Some concern was raised at Monday’s Tallapoosa County Board of Education meeting about accountability with virtual learning options but acting superintendent Ray Porter assured board members plenty of planning and guidelines will be in place to best serve those students.

“There are three options for the return to school in August: bricks and mortar, blended and virtual,” Porter said. “In the spring, we were not prepared, the state I mean, not prepared for a pandemic and a shutdown of schools. When we talk about a virtual assignment beginning this fall, it will not remotely look like what took place in the spring. We will attack all critical standards at every grade level and students will be graded as if they were in school only they will be using a virtual component.” 

Parents of Tallapoosa County Schools’ students have until July 24 to decide which educational route they want their children to take.

While Porter and Tallapoosa County Schools administration feel bricks and mortar is the best option for learning, parents will have the opportunity to choose their preference. 

“The blended option is if a child need to leave short term for quarantine, they start the blended option,” Porter said. “They started bricks and mortar and while quarantining, they do some things remotely.”

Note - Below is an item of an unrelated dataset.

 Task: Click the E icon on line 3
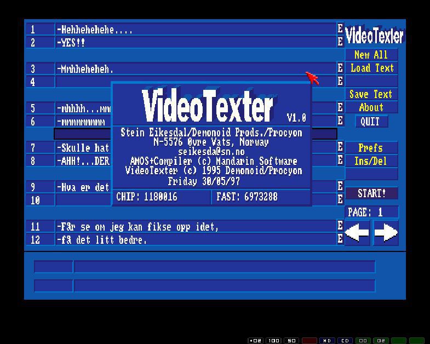(340, 68)
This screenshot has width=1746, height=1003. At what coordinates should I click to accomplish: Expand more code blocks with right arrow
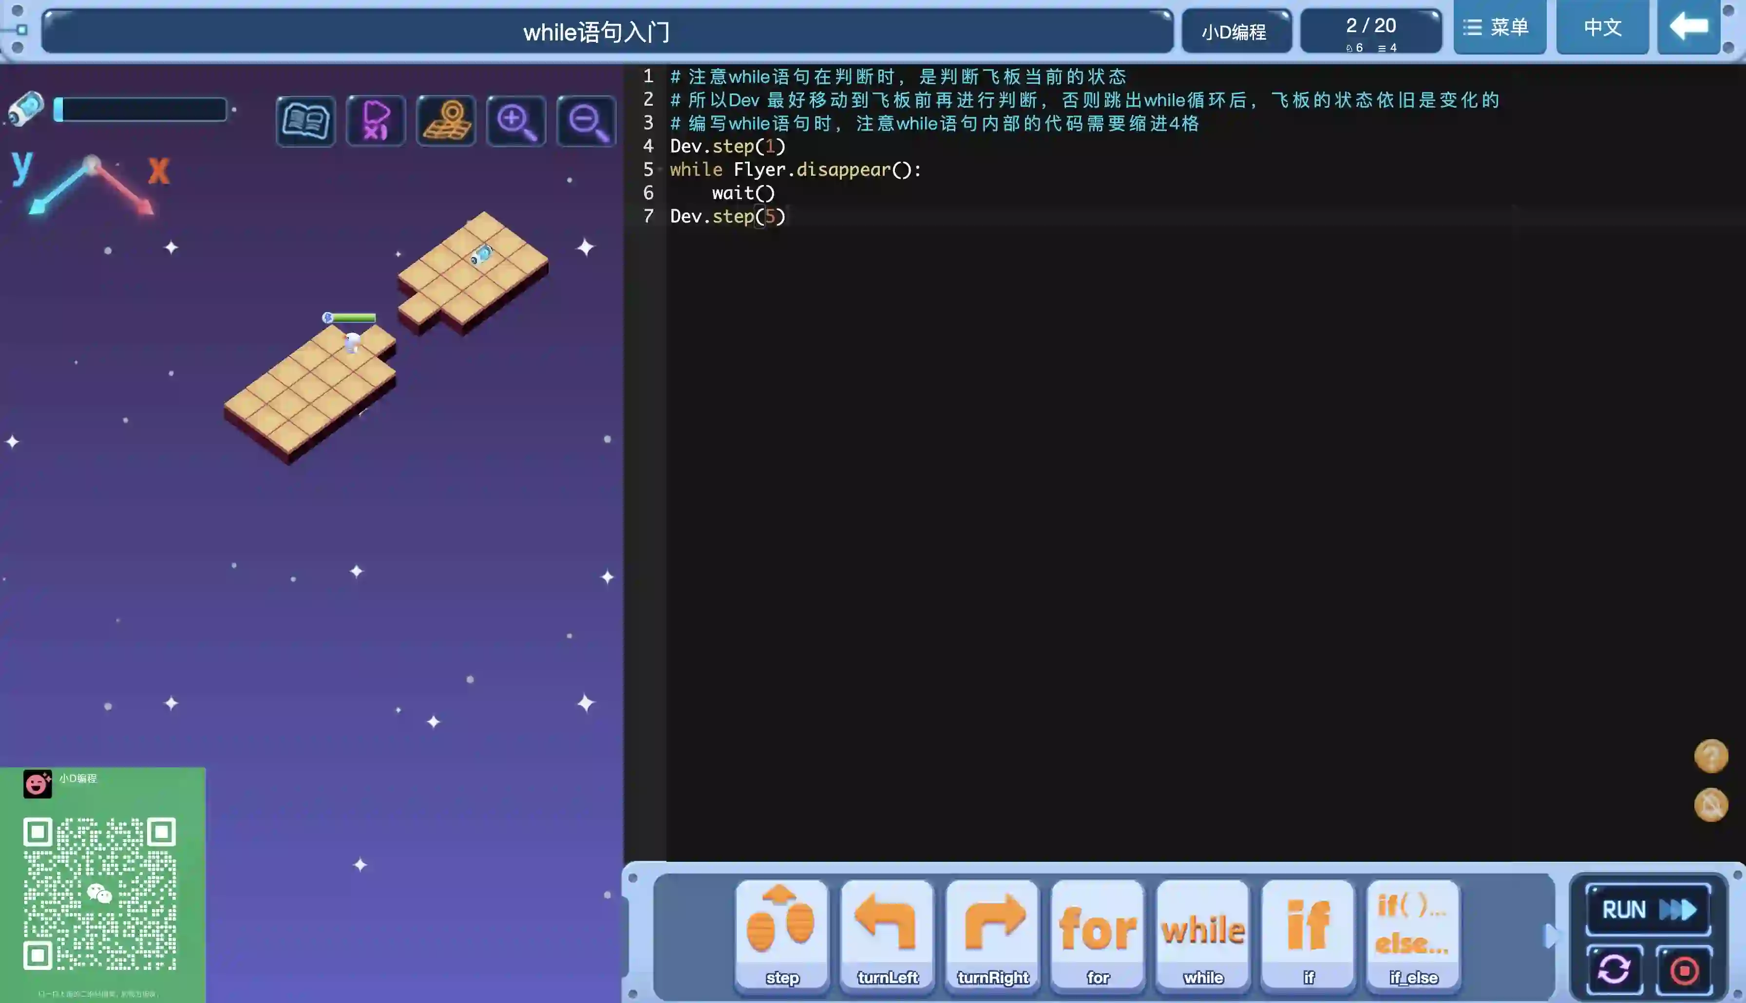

For the virtual component, students have to sign up and will remain in the virtual component for one semester minimum. The reason for this is because the virtual and bricks and mortar components may differ on pacing.

“At this point we do have 86 students signed up for virtual,” Porter said. “It doesn’t look like we’re being overwhelmed but we do have students choosing this option.”

Porter also said there will still be an attendance policy for virtual students and a required pacing guide. Teachers will reach out to virtual students regularly to check their progress. Students also will be assigned Chromebooks. 

“But if we’re not in the home with the child, that is one of the downfalls of virtual systems,” Porter said. “We cannot hand hold the student and walk them through the process. We will reach out to students but when they’re at home, there’s some parent responsibility.”

When asked by board member Matilda Hamilton about students’ progress during the last few weeks of school and summer, Porter said the Alabama State Department of Education did not file a state report card this past year due to COVID-19 related closures.

“We’re basically skipping a year for state reporting,” Porter said.

For children falling behind, there are after-school tutoring programs but Porter said there will be no tutoring or entering individual students’ homes.

For bricks-and-mortar education, Tallapoosa County Schools will abide by a 3-foot by 3-foot spacing and faculty is in the process of removing unnecessary tables and furniture from classrooms to allow for extra room. Students’ temperatures will be taken twice a day and alterations to eating breakfast and lunch will be made to accommodate spacing.

“For buses, we’re going to seat students according to sitting with family members but we do not have the bussing to do one and skip,” Porter said.

In terms of sanitation, floor sanitizers will be used before and after each school day, backpack sprayers will spray an entire classroom in two minutes and teachers will likely change classrooms as opposed to students.

“We’re focused on the kids and employees safely returning to school and working with the school systems and the guidelines we put together,” Tallapoosa County commissioner T.C. Coley said. “We want to make sure kids and faculty come back to school in an orderly fashion. There are a lot of different strategies out there so please be patient as we work through this process. This is something none of us has been dealing with before, so let’s remain open with communication. We will make some mistakes along the way because we haven’t seen this before.”

In other news, the Tallapoosa Board of Education:

Approved a motion to allow Ray Porter to serve as acting superintendent for the purpose of this meeting

Approved June 29 meeting minutes

Denied an out-of-district placement request made at the June meeting

Approved payment of bills and the monthly financial report for June

Approved child nutrition wellness policy

Approved Medicaid administrative claim contract

Approved two resignations and two employments

Approved probationary principal contract for Reeltown Elementary School effective July 1 until June 20, 2022

Approved a contract with East Alabama Medical Center for a contract mental health specialist to rotate around the schools; time spent will be determined by the number of students at each school

Approved the child nutrition meal charge police changes and updates allowing students to charge meals if they have insufficient funds to pay for breakfast and/or lunch

Amy Passaretti is a staff writer with the Alexander City Outlook.